Transcriptional and epigenetic control of T helper cell specification: molecular mechanisms underlying commitment and plasticity

Abstract

T helper cell differentiation occurs in the context of the extracellular cytokine milieu evoked by diverse microbes and other pathogenic stimuli along with T cell receptor stimulation. The culmination of these signals results in specification of T helper lineages, which occurs through the combinatorial action of multiple transcription factors that establish distinctive transcriptomes. In this manner, inducible, but constitutively active, master regulators work in conjunction with factors such as the signal transducer and activator of transcriptions (STATs) that sense the extracellular environment. The acquisition of a distinctive transcriptome also depends on chromatin modifications that impact key cis elements as well as the changes in global genomic organization. Thus, signal transduction and epigenetics are linked in these processes of differentiation. In this review, recent advances in understanding T helper lineage specification and deciphering the action of transcription factors are summarized with emphasis on comprehensive views of the dynamic T cell epigenome.

Fig. 1

The mouse Ifng locus and surrounding regulatory regions identified by various chromatin signatures in Th1 cells. CNS denotes the conserved noncoding sequence described previously (1). DNase hypersensitivity sites (DHS) and T-bet binding sites are depicted from genome-wide data available from Gene Expression Omnibus (GEO) under the accession number GSE33802. H3K4me3 denotes trimethylation of lysine 4 on histone 3 that is regarded as permissive histone modification.

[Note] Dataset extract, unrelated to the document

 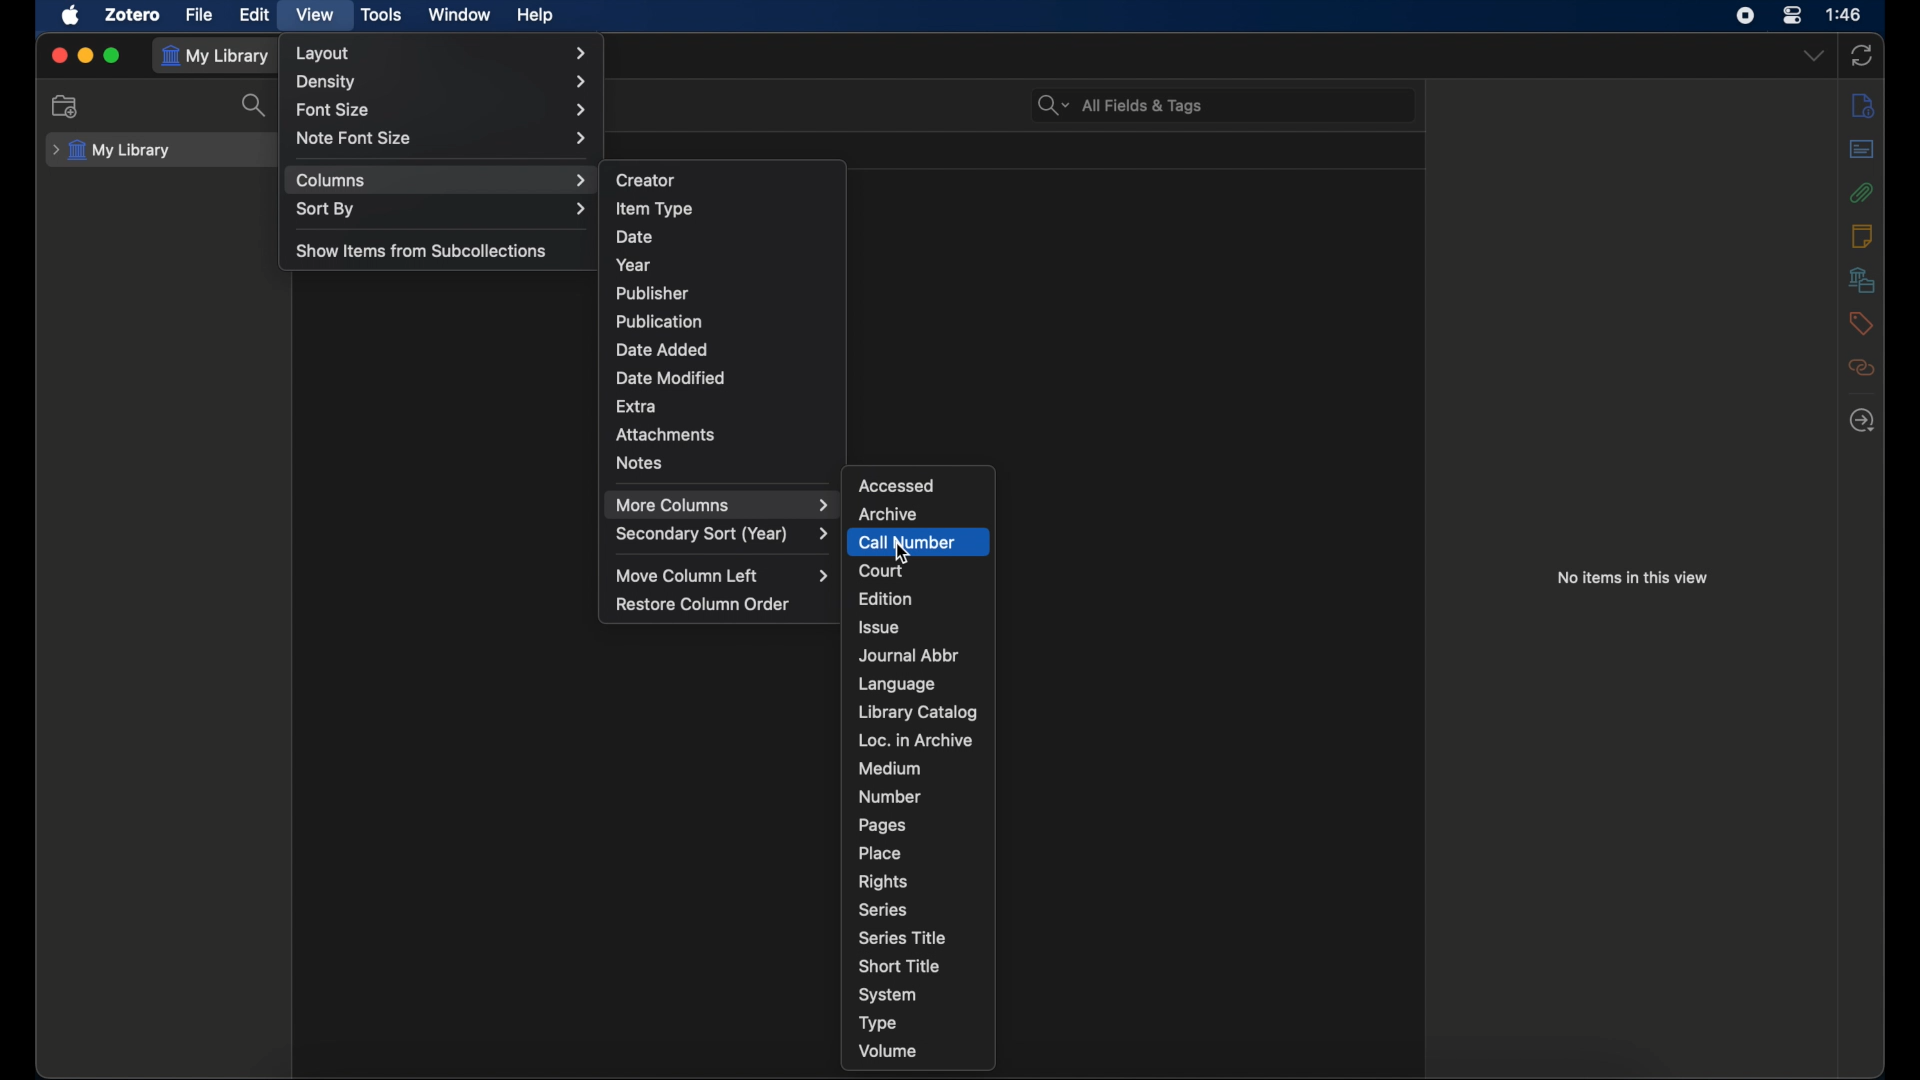 What do you see at coordinates (256, 105) in the screenshot?
I see `search` at bounding box center [256, 105].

Locations of H4K4me3 and STAT4 binding sites were depicted from genome-wide data in GEO with the accession number GSE22105. Location of CCCTC-binding factor (CTCF) binding sites was described (1) and also confirmed by genome-wide data (J. J. O., unpublished observation).

Fig.2

How STATs regulate global gene transcription and histone epigenetic modification. Based on genome-wide analysis of STAT binding, histone epigenetic modifications (H3K4me3, H3K27me3, H3K36me3) and gene transcription, the consequences of STAT binding to the target genes are classified into 4 different patterns:

1. Both transcription and local epigenetic status are dependent on STAT

2. Transcription is STAT-dependent but local epigenetic status is not

3. Epigenetic status is STAT-dependent but gene transcription is not

4. Neither transcription nor epigenetic status are STAT-dependent

pie charts on top: Among all the genes bound by STAT proteins (STAT4 bound genes in Th1 condition (left) and STAT6 bound genes in Th2 (right)), proportions of genes that belong to categories A to D are shown; A(red), B(orange), C(yellow), D(gray).